Was Fußball mit dieser Stadt zu tun hat? Alles! Auch von Zugereisten kann man Sympathie für die hiesigen Klubs erwarten

Am Sonntag bin ich in die Schwalbe gefahren. Fußball gucken, Hertha BSC bei Werder Bremen, live im zu Hause nicht frei empfangbaren Bezahlfernsehen. Bin ein bisschen spät dran und habe alle Mühe, ein Bier zu bestellen, so dicht drängen sich die Leute am Tresen. Wusste gar nicht, dass Hertha so angesagt ist in Prenzlauer Berg.

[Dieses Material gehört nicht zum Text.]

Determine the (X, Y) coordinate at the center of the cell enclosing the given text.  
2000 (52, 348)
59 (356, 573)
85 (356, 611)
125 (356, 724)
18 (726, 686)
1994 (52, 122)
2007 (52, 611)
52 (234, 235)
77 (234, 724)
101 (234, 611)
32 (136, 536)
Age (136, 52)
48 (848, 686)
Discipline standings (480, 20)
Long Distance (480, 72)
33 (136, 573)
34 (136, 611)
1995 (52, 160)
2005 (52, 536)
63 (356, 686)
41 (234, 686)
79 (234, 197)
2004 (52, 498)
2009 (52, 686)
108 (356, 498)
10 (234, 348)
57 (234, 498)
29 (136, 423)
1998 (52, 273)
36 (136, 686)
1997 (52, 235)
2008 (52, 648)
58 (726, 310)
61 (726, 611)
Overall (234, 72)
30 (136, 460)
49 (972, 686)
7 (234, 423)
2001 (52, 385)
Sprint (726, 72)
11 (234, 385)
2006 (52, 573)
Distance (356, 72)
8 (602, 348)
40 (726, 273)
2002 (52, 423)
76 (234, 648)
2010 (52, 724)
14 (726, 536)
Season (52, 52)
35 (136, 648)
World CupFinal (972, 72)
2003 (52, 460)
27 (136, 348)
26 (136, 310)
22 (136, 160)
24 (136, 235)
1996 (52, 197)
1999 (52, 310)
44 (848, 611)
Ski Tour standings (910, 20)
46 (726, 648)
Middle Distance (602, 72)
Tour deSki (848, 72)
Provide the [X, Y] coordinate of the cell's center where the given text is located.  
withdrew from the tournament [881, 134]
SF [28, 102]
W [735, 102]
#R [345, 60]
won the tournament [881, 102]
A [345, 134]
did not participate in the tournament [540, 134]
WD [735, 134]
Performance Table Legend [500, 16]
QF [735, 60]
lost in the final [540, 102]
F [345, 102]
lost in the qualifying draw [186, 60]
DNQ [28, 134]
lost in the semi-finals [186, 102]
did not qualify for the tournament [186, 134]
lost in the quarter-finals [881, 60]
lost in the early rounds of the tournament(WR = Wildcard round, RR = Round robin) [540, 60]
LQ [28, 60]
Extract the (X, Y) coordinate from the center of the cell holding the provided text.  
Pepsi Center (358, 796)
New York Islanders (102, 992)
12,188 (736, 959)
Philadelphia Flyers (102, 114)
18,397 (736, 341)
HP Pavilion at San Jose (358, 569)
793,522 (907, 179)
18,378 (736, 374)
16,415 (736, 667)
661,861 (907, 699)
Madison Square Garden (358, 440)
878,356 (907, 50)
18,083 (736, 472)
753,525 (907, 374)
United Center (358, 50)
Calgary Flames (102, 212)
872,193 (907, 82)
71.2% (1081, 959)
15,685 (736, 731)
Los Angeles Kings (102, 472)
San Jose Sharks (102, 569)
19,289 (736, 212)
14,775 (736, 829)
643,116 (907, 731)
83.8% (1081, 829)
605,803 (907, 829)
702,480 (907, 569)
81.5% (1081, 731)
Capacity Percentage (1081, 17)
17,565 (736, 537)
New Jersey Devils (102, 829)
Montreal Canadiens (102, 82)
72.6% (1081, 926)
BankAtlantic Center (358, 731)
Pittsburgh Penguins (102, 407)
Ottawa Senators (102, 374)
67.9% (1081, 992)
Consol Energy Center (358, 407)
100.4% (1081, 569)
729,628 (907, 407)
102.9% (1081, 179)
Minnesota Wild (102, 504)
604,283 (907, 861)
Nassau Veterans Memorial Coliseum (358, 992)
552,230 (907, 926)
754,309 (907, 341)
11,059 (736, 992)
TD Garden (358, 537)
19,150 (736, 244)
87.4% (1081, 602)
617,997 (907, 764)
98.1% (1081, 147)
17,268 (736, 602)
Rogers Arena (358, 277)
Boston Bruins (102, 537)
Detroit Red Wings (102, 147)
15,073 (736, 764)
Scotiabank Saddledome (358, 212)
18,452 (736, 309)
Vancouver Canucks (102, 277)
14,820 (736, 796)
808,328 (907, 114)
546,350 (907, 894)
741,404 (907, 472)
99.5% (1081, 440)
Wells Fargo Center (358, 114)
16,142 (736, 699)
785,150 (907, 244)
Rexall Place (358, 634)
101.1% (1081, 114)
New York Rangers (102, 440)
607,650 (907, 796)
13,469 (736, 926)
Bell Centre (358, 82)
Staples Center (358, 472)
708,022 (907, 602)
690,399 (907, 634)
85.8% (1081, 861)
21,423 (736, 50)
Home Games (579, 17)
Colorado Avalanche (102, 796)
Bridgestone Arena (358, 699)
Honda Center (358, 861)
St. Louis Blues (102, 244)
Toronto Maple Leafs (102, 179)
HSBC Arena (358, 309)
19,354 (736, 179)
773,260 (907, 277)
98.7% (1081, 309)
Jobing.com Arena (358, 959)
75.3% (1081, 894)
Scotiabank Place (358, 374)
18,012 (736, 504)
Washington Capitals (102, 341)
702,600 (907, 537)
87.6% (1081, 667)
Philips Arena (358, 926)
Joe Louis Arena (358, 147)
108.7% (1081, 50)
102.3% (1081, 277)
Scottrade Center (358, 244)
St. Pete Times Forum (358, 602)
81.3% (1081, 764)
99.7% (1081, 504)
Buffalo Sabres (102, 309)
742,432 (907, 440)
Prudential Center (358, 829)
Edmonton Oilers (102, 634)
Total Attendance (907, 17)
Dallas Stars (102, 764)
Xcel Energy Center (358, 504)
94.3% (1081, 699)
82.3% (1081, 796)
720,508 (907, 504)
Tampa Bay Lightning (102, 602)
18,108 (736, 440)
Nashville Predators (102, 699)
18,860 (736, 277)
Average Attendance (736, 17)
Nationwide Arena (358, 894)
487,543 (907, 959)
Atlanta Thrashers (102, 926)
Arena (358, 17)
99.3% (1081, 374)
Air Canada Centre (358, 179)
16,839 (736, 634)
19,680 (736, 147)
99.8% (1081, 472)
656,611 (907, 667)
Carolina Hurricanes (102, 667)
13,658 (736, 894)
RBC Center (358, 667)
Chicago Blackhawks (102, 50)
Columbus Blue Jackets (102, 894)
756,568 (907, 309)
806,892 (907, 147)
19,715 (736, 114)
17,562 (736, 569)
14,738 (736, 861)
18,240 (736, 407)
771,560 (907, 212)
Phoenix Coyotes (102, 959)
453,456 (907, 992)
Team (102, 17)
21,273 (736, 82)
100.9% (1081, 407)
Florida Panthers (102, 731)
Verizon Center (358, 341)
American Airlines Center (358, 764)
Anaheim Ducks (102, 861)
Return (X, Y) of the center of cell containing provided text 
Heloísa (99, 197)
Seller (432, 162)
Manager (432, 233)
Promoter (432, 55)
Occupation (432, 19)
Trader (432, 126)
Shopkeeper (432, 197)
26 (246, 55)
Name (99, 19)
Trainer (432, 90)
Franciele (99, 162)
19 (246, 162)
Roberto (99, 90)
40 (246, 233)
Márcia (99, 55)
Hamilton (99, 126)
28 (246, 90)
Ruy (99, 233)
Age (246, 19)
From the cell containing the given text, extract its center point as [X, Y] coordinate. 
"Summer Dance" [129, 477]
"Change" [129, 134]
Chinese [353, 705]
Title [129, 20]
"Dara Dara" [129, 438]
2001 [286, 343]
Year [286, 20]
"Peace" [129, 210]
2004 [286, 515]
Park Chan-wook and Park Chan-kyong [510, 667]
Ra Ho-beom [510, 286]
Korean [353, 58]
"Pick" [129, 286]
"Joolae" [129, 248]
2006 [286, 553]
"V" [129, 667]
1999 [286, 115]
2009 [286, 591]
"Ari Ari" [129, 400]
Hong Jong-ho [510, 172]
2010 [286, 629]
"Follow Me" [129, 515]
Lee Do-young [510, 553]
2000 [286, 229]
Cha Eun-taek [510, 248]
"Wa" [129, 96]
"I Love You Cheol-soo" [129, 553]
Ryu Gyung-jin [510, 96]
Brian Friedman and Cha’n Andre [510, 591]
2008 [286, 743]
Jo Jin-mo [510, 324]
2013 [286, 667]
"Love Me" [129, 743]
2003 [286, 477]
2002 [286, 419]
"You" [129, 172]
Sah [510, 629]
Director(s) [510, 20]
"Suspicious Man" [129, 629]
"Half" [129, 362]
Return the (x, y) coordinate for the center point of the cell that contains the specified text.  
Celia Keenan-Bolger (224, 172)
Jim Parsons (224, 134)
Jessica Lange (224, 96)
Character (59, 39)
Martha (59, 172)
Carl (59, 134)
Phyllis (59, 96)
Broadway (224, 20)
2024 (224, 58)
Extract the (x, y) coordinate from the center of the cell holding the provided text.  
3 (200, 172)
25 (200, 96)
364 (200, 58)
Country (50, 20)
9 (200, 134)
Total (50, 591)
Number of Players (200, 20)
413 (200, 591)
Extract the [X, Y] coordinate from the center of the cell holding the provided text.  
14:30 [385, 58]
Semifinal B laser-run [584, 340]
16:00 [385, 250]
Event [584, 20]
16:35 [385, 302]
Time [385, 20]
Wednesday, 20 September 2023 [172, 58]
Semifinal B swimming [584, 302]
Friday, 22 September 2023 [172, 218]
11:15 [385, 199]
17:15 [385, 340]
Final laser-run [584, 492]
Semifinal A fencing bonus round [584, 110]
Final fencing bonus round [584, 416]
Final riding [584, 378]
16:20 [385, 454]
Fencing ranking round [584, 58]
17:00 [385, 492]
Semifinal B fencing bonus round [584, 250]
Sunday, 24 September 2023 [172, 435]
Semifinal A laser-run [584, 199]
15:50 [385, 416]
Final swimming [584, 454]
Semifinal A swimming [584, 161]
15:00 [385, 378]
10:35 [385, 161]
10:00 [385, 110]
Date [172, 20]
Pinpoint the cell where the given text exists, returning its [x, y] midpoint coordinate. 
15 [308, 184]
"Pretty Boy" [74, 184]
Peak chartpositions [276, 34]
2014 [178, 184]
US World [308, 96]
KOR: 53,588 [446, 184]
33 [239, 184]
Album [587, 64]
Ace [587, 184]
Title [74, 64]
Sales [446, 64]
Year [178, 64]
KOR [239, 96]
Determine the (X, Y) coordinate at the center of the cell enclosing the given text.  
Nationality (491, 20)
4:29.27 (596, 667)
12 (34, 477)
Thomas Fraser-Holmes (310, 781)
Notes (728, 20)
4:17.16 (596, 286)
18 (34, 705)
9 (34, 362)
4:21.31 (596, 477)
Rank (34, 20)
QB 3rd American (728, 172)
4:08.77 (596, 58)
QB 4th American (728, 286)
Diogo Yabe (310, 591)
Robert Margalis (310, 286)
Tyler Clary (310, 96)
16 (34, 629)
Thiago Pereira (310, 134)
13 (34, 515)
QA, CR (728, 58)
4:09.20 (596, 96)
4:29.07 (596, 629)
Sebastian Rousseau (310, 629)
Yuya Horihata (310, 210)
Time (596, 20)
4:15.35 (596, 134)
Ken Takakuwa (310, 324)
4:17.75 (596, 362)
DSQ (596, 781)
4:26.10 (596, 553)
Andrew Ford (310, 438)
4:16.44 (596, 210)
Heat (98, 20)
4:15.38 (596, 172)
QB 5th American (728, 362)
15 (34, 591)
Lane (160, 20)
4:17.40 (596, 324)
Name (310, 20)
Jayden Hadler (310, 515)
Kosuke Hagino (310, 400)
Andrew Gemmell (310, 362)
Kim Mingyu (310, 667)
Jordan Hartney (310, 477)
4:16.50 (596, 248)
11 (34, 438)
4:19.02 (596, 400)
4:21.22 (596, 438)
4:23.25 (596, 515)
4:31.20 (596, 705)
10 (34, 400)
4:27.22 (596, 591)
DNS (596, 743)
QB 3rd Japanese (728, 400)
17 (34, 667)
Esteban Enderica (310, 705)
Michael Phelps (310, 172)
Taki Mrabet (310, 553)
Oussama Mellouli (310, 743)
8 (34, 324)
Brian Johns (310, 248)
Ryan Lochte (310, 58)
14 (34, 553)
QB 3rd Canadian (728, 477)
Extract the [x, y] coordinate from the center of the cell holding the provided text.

Darüber denke ich noch nach, als Herthas Führungstor fällt. Seltsamerweise bin ich der Einzige, den das interessiert. Da erst geht mir auf, dass die vielen Leute vor mir keineswegs neue Getränke bestellen, sondern ihre alten bezahlen. Alle schwärmen vom frisch besiegelten 2:0-Sieg ihres 1. FC Köln gegen Hoffenheim. Damit ist der Kneipennachmittag für die meisten beendet. Das zweite Spiel des Tages interessiert nur noch unverbesserliche Idioten wie mich, was mir immerhin einen grandiosen Platz an der Theke direkt vor dem Großbildschirm beschert. Und die Erkenntnis, dass irgendwas nicht stimmt mit der Berliner Alltagskultur.

Was Fußball mit der Berliner Alltagskultur zu tun hat? Alles! Es ist ein weit verbreiteter Irrtum, dass es beim Fußball vorrangig um Sport geht. Fußball ist ein schichten- und systemübergreifendes Phänomen, unverzichtbar für regionale Verankerung und kollektives Selbstwertgefühl. So sollte, könnte das auch in Prenzlauer Berg sein. Aber hier sind sie nur stolze Berliner, wenn es darum geht, dass die Kastanienallee unverändert im morbiden DDR-Charme vor sich hin siecht. Als Fußballfans aber sind diese Neu-Berliner ihrem vorigen Leben als Bremer, Kölner oder Stuttgarter treu geblieben.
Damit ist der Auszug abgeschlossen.